Provided passage =>
Question

All exponent rules? Adding, subtracting, multiplying, dividing, etc...

Answer 1

You can only add and subtract like terms, meaning each term has the same variables to the same power. For example you can add and subtract \(2x^4\) and \(-6x^4\) by adding or subtracting the coefficients and leaving the exponents the same.

Addition
\[2x^4+(-6x^4)=-4x^4\]
Subtraction
\[2x^4-(-6x^4)=8x^4\]

Answer 2

With multiplication and division, the exponents change.
Multiplication (multiply coefficients, add exponents)
\[x^mx^n=x^{m+n}\]
Example
\[(8x^5y^7)(4x^3y^2)=32x^{5+3}y^{7+2}=32x^8y^9\]
Division (divide coefficients, subtract exponents)
\[\frac{ x^m }{ x^n }=x^{m-n}\]
Example\[\frac{ 8x^5y^7 }{ 4x^3y^2 }=2x^{5-3}y^{7-2}=2x^2y^5\]

Answer 3

Power to a power (multiply the exponents)
\[(x^m)^n=x^{mn}\]
Example
\[(x^3y^5)^2=x^{3*2}y^{5*2}=x^6y^{10}\]
Negative exponents (take the reciprocal, change the exponent to positive)
\[x^{-m}=\left( \frac{ 1 }{ x } \right)^m\]
Example
\[(3x)^-5=\left( \frac{ 1 }{ 3x } \right)^5\]
\[\left( \frac{ 1 }{ 2 } \right)^{-3}=2^3=8\]
Anything to the 0 power is 1.
\[(x^4+7)^0=1\]
\[5(x^6y^3)^0=5*1=5\]

Answer 4

Rational exponents / Radicals
\[\sqrt[n]{x^m}=x^\frac{ m }{ n }\]
Example
\[\sqrt{3x}=(3x)^\frac{ 1 }{ 2 }\]
\[\sqrt[4]{(12x)^5}=(12x)^\frac{ 5 }{ 4 }\]

Answer 5

Thanks! @peachpi

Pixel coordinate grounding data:
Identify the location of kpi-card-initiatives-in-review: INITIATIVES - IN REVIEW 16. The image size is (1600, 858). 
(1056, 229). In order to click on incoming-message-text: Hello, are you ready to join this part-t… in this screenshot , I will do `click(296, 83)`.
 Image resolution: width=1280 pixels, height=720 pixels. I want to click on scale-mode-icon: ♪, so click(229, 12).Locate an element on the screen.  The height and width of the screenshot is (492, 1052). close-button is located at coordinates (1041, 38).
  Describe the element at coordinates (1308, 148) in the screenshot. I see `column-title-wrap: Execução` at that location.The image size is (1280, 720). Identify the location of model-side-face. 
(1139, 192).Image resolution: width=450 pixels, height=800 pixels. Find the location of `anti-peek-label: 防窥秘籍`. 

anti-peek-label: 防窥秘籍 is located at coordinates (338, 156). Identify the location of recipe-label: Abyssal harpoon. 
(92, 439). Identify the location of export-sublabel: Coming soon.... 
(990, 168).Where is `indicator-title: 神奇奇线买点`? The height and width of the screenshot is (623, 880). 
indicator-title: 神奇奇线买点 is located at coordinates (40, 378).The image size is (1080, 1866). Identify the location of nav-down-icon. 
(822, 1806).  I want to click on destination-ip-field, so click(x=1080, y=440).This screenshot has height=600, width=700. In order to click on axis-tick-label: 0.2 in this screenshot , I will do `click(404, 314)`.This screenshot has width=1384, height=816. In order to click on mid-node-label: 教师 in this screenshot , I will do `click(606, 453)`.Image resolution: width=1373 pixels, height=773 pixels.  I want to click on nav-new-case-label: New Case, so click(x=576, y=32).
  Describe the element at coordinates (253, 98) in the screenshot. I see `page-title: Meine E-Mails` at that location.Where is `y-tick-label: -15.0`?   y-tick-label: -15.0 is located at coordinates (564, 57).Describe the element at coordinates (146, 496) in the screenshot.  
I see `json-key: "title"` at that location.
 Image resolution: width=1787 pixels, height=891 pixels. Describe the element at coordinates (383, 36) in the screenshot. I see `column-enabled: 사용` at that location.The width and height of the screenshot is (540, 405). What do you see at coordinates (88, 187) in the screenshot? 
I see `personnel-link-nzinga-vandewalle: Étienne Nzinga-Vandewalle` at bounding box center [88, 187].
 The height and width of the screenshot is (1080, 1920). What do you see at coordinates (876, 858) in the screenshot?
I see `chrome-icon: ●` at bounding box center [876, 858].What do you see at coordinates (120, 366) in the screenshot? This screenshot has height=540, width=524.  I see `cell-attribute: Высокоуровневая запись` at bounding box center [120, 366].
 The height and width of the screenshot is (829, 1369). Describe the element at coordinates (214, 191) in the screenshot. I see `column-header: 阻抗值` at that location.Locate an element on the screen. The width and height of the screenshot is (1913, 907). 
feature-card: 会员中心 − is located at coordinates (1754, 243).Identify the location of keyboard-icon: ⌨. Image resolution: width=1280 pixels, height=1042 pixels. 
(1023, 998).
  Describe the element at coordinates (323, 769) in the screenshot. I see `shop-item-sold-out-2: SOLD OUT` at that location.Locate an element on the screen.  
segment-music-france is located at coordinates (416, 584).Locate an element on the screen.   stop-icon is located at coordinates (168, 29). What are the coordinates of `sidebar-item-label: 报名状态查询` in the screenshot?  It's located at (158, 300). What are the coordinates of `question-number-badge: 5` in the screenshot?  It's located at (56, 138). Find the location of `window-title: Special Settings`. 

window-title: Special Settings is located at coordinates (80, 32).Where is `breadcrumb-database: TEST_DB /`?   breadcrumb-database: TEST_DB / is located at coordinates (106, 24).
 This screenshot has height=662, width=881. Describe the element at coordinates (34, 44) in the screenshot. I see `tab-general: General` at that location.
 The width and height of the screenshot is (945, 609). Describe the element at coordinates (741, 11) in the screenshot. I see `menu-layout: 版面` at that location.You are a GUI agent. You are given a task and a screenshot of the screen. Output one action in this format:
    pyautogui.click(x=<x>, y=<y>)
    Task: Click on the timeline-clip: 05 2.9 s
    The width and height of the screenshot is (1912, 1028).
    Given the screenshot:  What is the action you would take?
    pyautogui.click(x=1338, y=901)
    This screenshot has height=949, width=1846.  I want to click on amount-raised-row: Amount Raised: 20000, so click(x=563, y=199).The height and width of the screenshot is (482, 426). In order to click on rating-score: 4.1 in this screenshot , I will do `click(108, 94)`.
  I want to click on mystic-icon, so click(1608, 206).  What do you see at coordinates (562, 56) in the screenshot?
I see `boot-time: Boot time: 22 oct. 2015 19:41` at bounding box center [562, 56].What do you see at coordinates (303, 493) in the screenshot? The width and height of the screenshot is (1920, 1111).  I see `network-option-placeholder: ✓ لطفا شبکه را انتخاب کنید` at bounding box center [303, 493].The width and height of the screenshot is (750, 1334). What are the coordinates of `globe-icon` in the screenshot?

What to work on => Could you reproduce, word for word, the portion of the exponent rules thread between "Power to a power" and "power is 1.", inclusive?

Answer space =>
Power to a power (multiply the exponents)
\[(x^m)^n=x^{mn}\]
Example
\[(x^3y^5)^2=x^{3*2}y^{5*2}=x^6y^{10}\]
Negative exponents (take the reciprocal, change the exponent to positive)
\[x^{-m}=\left( \frac{ 1 }{ x } \right)^m\]
Example
\[(3x)^-5=\left( \frac{ 1 }{ 3x } \right)^5\]
\[\left( \frac{ 1 }{ 2 } \right)^{-3}=2^3=8\]
Anything to the 0 power is 1.